A Aon está na reta final das negociações para adquirir a corretora de seguros USI por aproximadamente US$ 17 bilhões, incluindo dívida, em um movimento que pode ser anunciado já na próxima segunda-feira. De acordo com o The Wall Street Journal, o acordo com a gestora de private equity KKR representaria um passo relevante para a Aon ampliar sua presença no segmento de empresas de médio porte e reforçar sua trajetória de crescimento de lucro por ação a partir de 2028. A transação, uma das maiores do setor de corretagem de seguros nos últimos anos, também evidencia o apetite contínuo por consolidação em um mercado que combina nichos de risco, benefícios corporativos e consultoria previdenciária.
Com sede em Valhalla, Nova York, a USI atua como corretora e consultoria de seguros, com foco em gestão de riscos, benefícios a funcionários e consultoria de aposentadoria. A companhia registra cerca de US$ 3 bilhões em receita anual, segundo informações divulgadas em seu site. Esse perfil de faturamento coloca a USI como uma peça relevante para a estratégia da Aon de ganhar escala justamente no atendimento a companhias de médio porte, um segmento historicamente fragmentado e com margens atraentes para corretores que conseguem oferecer soluções integradas.
Movimentações da KKR e o momento do private equity
A KKR, que adquiriu a USI em 2017 a partir da Onex, aumentou sua participação na companhia ao longo dos anos, tornando-se o maior acionista em 2023. A possível venda para a Aon se soma a uma série de desinvestimentos relevantes da gestora neste ano, incluindo a venda da CoolIT, especializada em refrigeração para data centers, e a alienação do negócio de aeroespacial comercial e de defesa da Circor. No trimestre encerrado em junho, a KKR reportou um recorde de US$ 1,29 bilhão em vendas de ativos, o que reforça a leitura de que o private equity está aproveitando valuations elevados em setores estratégicos para realizar ganhos e devolver capital a seus investidores.
No caso específico da USI, o momento é particularmente oportuno. O setor de corretagem de seguros tem atraído múltiplos elevados, impulsionado pela resiliência das receitas baseadas em comissões e pela crescente demanda por consultoria em benefícios e gestão de riscos. Para a KKR, a transação representa a saída de um ativo que passou por um longo processo de profissionalização e expansão sob o guarda-chuva da gestora.
A estratégia da Aon e o impacto esperado no lucro
Para a Aon, o negócio tem um duplo efeito estratégico. Em primeiro lugar, amplia o alcance da companhia no universo das médias empresas, um segmento em que a USI construiu uma posição sólida.
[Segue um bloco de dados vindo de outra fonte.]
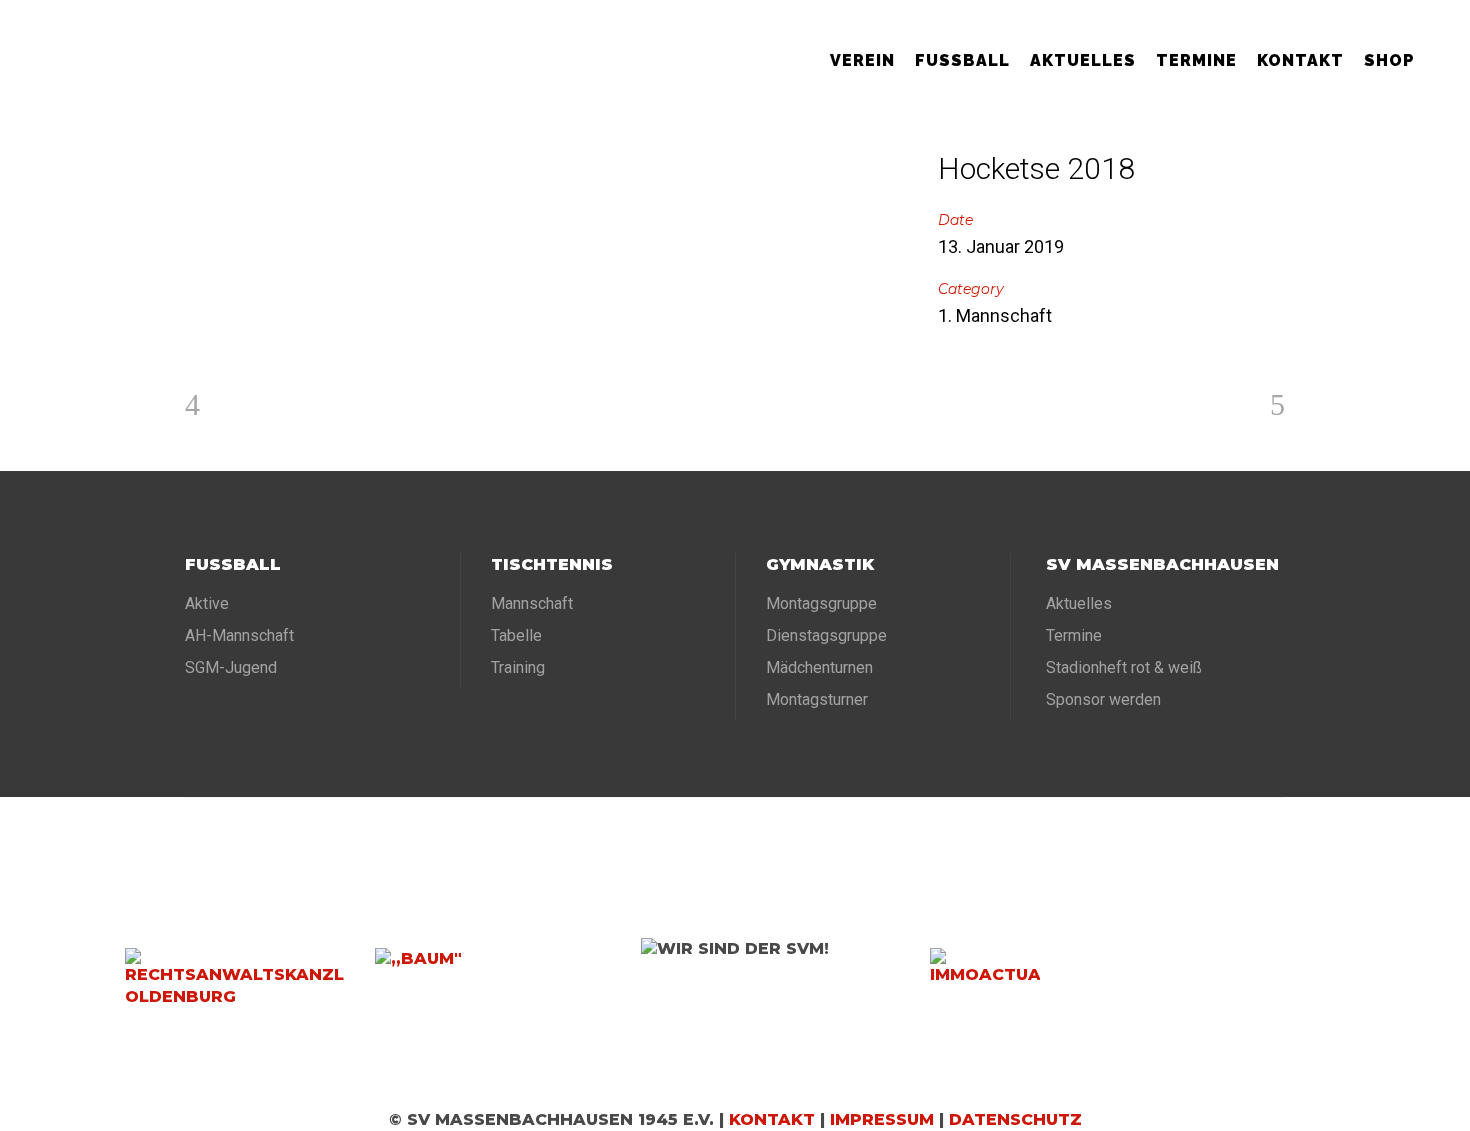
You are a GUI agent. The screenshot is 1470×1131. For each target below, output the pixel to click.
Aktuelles (1079, 603)
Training (518, 667)
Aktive (207, 603)
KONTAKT (772, 1119)
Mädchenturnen (819, 667)
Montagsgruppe (821, 603)
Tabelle (516, 635)
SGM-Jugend (231, 667)
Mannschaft (532, 603)
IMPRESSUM (882, 1119)
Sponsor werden (1103, 699)
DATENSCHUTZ (1015, 1119)
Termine (1074, 635)
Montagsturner (817, 699)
Em segundo lugar, a aquisição deve ter impacto positivo no lucro por ação já a partir de 2028, de acordo com pessoas familiarizadas com o assunto ouvidas pelo The Wall Street Journal. A Aon, que conta com um market cap de cerca de US$ 75 bilhões, é uma das maiores corretoras e consultorias do mundo, e a incorporação da USI reforçaria sua plataforma de serviços integrados.
Desempenho recente da Aon no mercado
A mais recente divulgação de resultados da Aon ocorreu em 29 de julho, quando a companhia reportou lucro ajustado de US$ 3,81 por ação no segundo trimestre, acima das estimativas dos analistas de Wall Street. Apesar do resultado positivo, as ações da Aon acumulam queda de 5,6% desde então, fechando a última sexta-feira a US$ 355,40. O movimento reforça a percepção de que o mercado está atento à capacidade de a companhia executar aquisições que gerem sinergias e crescimento consistente, especialmente em um ambiente de taxas de juros ainda relativamente altas e competição acirrada no setor de seguros.
Caso o acordo seja anunciado na segunda-feira, como antecipa o The Wall Street Journal, a transação deverá ser observada de perto pelo mercado, que avaliará o impacto no balanço da Aon e a capacidade de integração da USI. A expectativa é que a integração amplie o portfólio de produtos da Aon e aprofunde o relacionamento com clientes de médio porte, criando novas oportunidades de cross-selling em benefícios, aposentadoria e gestão de riscos.
O movimento também sinaliza a continuidade de um ciclo ativo de fusões e aquisições no setor de corretagem de seguros nos Estados Unidos, com players globais disputando ativos que ofereçam receitas recorrentes e base de clientes diversificada. A combinação Aon-USI, se concretizada, entrará para a história como uma das maiores transações já realizadas no segmento.